The authors alone are responsible for the content and writing of the paper and declare no conflicts of interest. “
“Enterohemorrhagic Escherichia coli (EHEC) causes hemorrhagic colitis, and in more severe cases, a serious clinical complication

called hemolytic uremic syndrome (HUS). Shiga toxin (Stx)is one of the factors that cause HUS. Serotypes of Stx produced by EHEC include Stx1 and Stx2. Although some genetically mutated toxoids of Stx have been developed, large-scale preparation of Stx that is practical Selleckchem Silmitasertib for vaccine development has not been reported. Therefore, overexpression methods for Stx2 and mutant Stx2 (mStx2) in E. coli were developed. The expression plasmid pBSK-Stx2(His) was constructed by inserting the full-length Stx2 gene, in which a six-histidine tag gene was fused at the end of the B subunit into the lacZα fragment gene of the pBluescript II SK(+) vector. An E. coli MV1184 strain transformed with pBSK-Stx2(His) overexpressed histidine-tagged Stx2 (Stx2-His) in cells cultured in CAYE broth in the presence of lincomycin.
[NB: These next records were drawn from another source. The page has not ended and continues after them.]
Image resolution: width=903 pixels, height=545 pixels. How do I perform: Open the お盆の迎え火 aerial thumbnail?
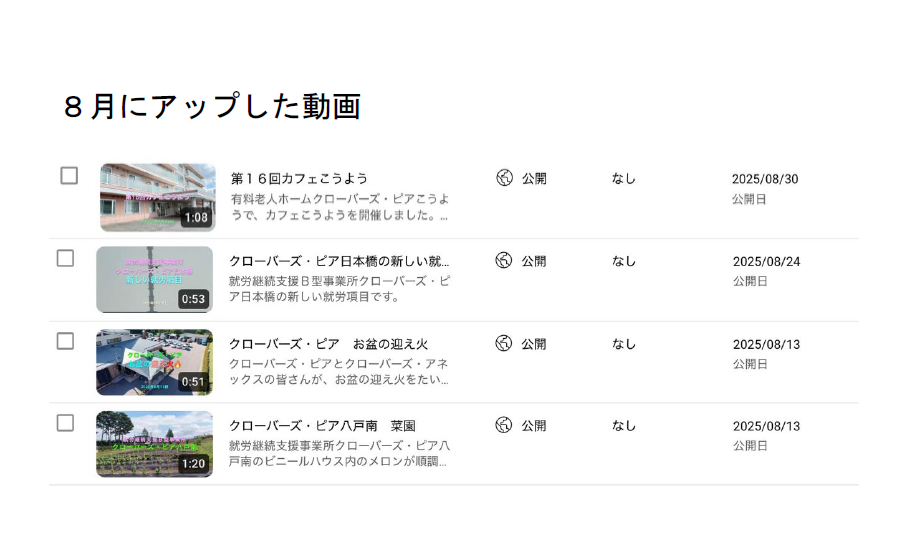(x=154, y=362)
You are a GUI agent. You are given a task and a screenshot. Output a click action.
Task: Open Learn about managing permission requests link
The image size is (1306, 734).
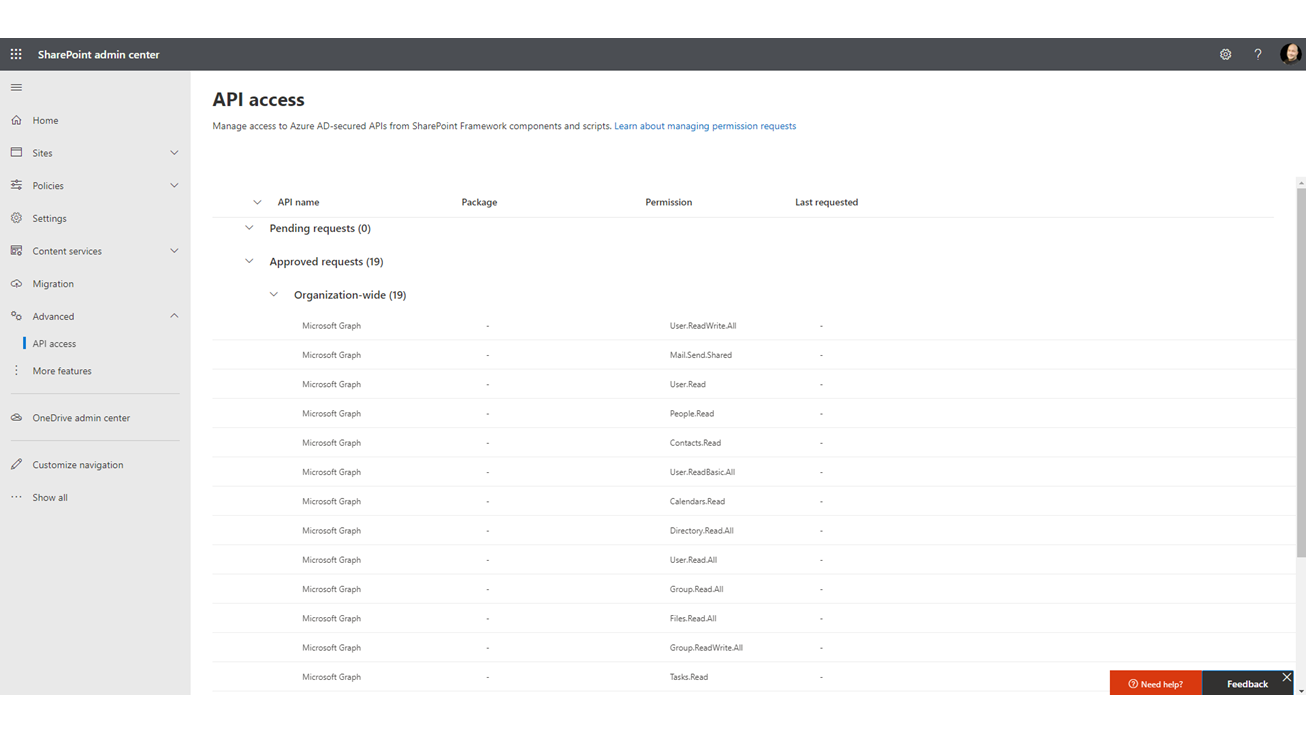pyautogui.click(x=704, y=126)
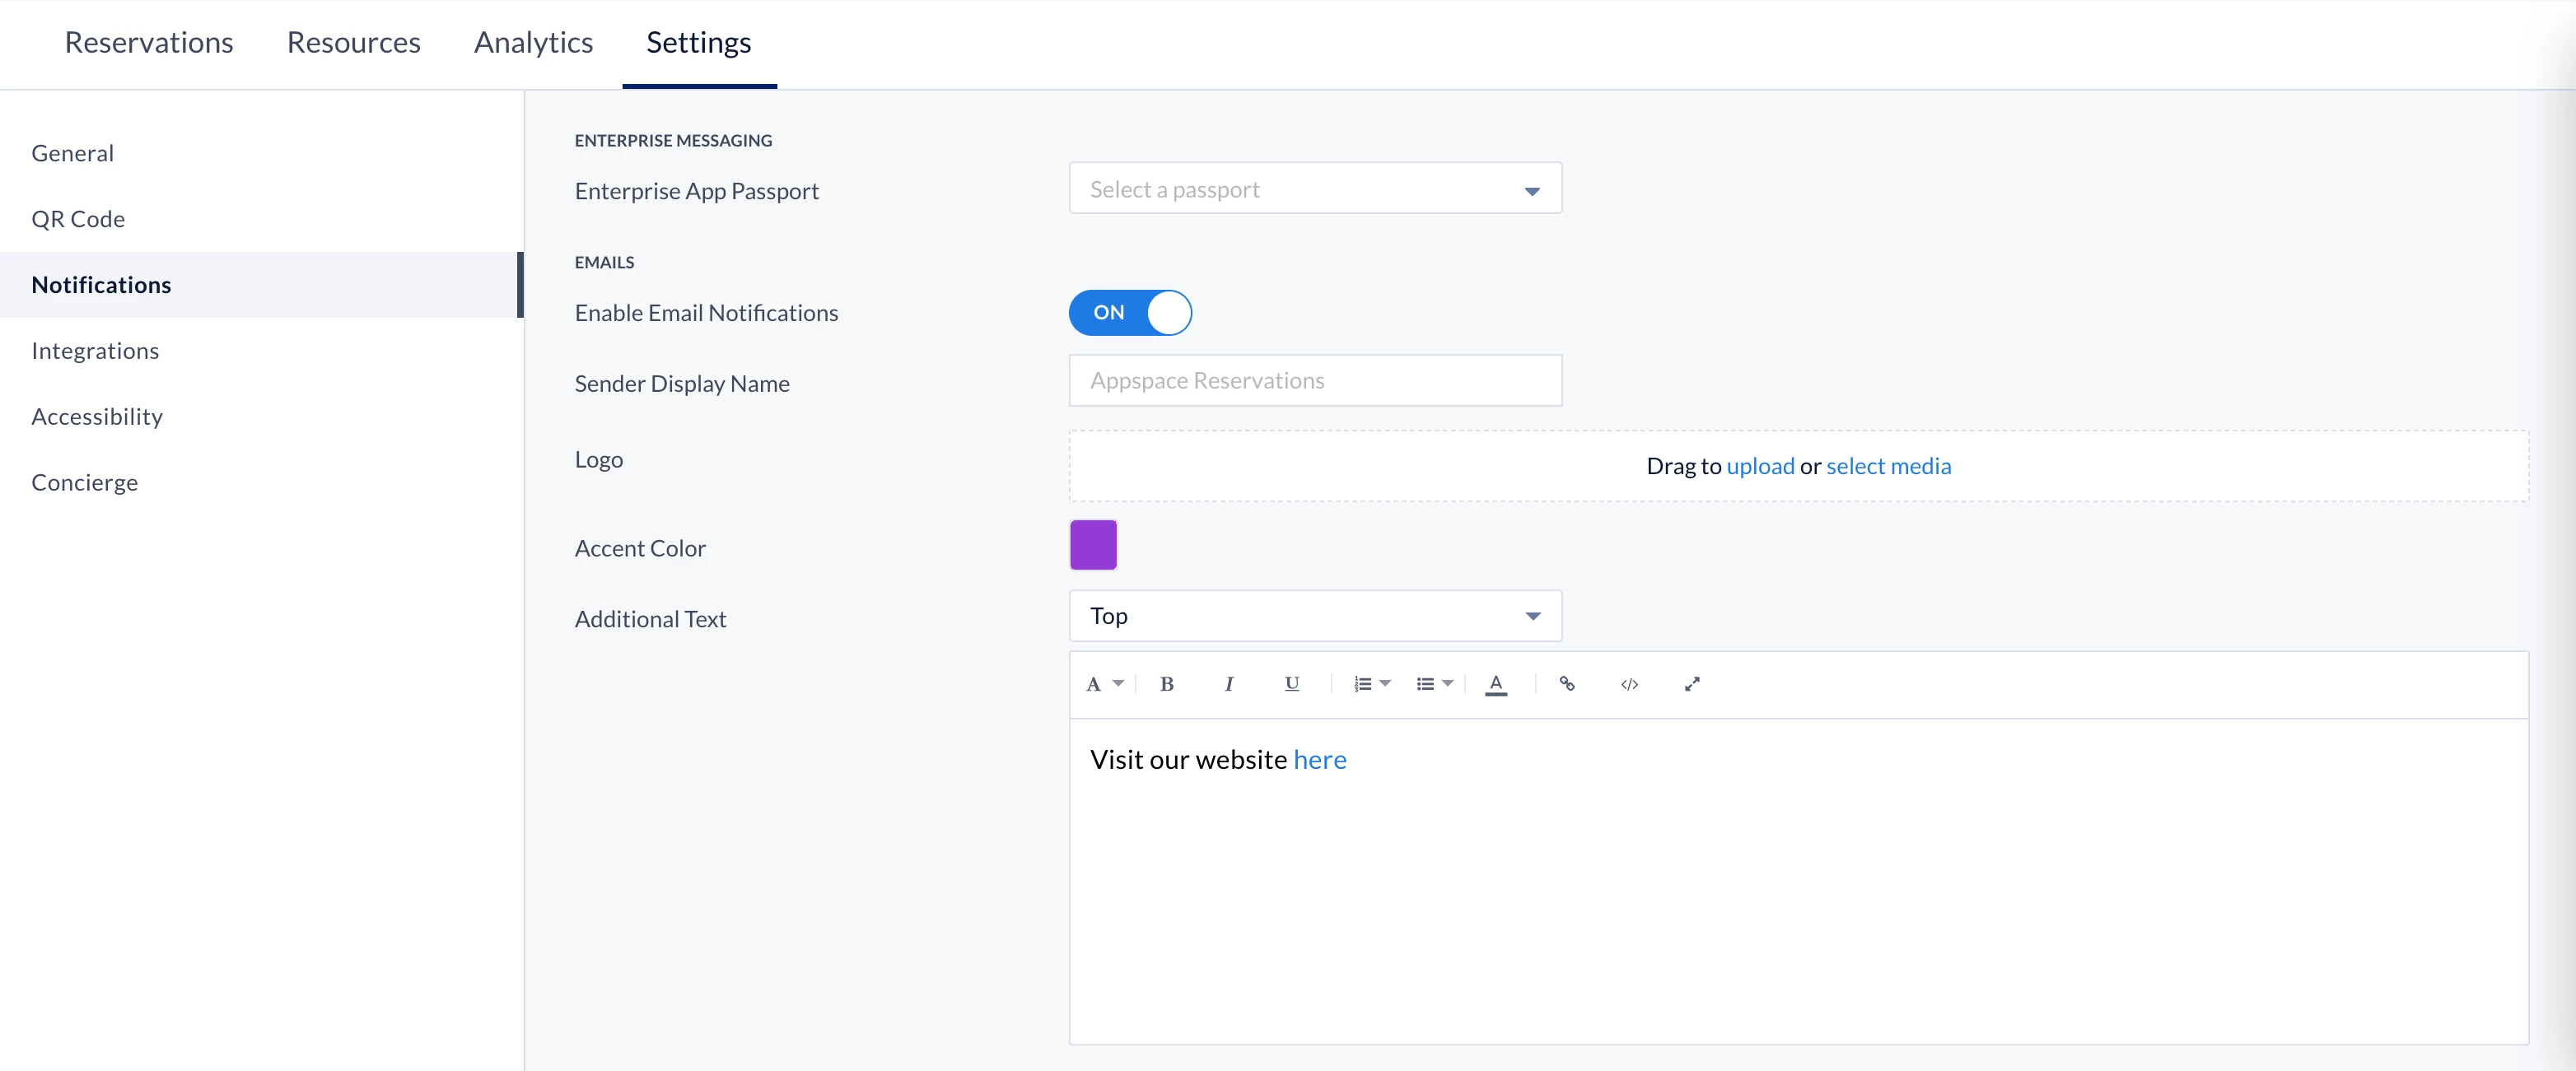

Stx2-His was purified using TALON metal affinity resin followed by hydroxyapatite chromatography. From 1 L of culture, 68.8 mg of Stx2-His and 61.1 mg of mStx2-His, which was generated by site-directed

mutagenesis, were obtained. Stx2-His had a cytotoxic effect on HeLa cells and was lethal to mice. However, the toxicity of mStx2-His was approximately 1000-fold lower than that of Stx2-His. Mice immunized with MLN8237 in vitro mStx2-His produced specific antibodies that neutralized the toxicity of Calpain Stx2 in HeLa cells. Moreover, these mice survived challenge with high doses of Stx2-His. Therefore, the lincomycin-inducible overexpression method is suitable for large-scale preparation of Stx2 vaccine antigens. Enterohemorrhagic Escherichia coli strains cause hemorrhagic colitis and a serious clinical complication called hemolytic uremic syndrome (HUS) that is characterized by hemolytic anemia, thrombocytopenia, and acute

renal failure [1, 2]. Major causative factors of EHEC include two types of Stx, Stx-1 and Stx-2 (also referred to as Vero toxin-1 and Vero toxin-2, respectively), both of which consist of one A subunit (Stx1A and Stx2A) and five B subunits (Stx1B and Stx2B). At the amino acid sequence level, Stx1 is almost identical to Stx produced by Shigella dysenteriae 1, whereas Stx2 shares only 55% and 61% amino acid sequence identity with Stx1 in the A and B subunits, respectively. The B subunits bind to Gb3 on the eukaryotic cell membrane [3-5], whereas the A subunit functions as an RNA N-glycosidase that cleaves off a single adenine in the 28S rRNA component of the 60S ribosomal subunit, leading to cell death by inhibition of protein synthesis [6, 7]. Stx2 toxicity is reportedly greater than that of Stx1, because in mice the LD50 of Stx2 is lower than that of Stx1 [8], and in humans Stx2-producing strains generate more severe symptoms than do other strains [9-11].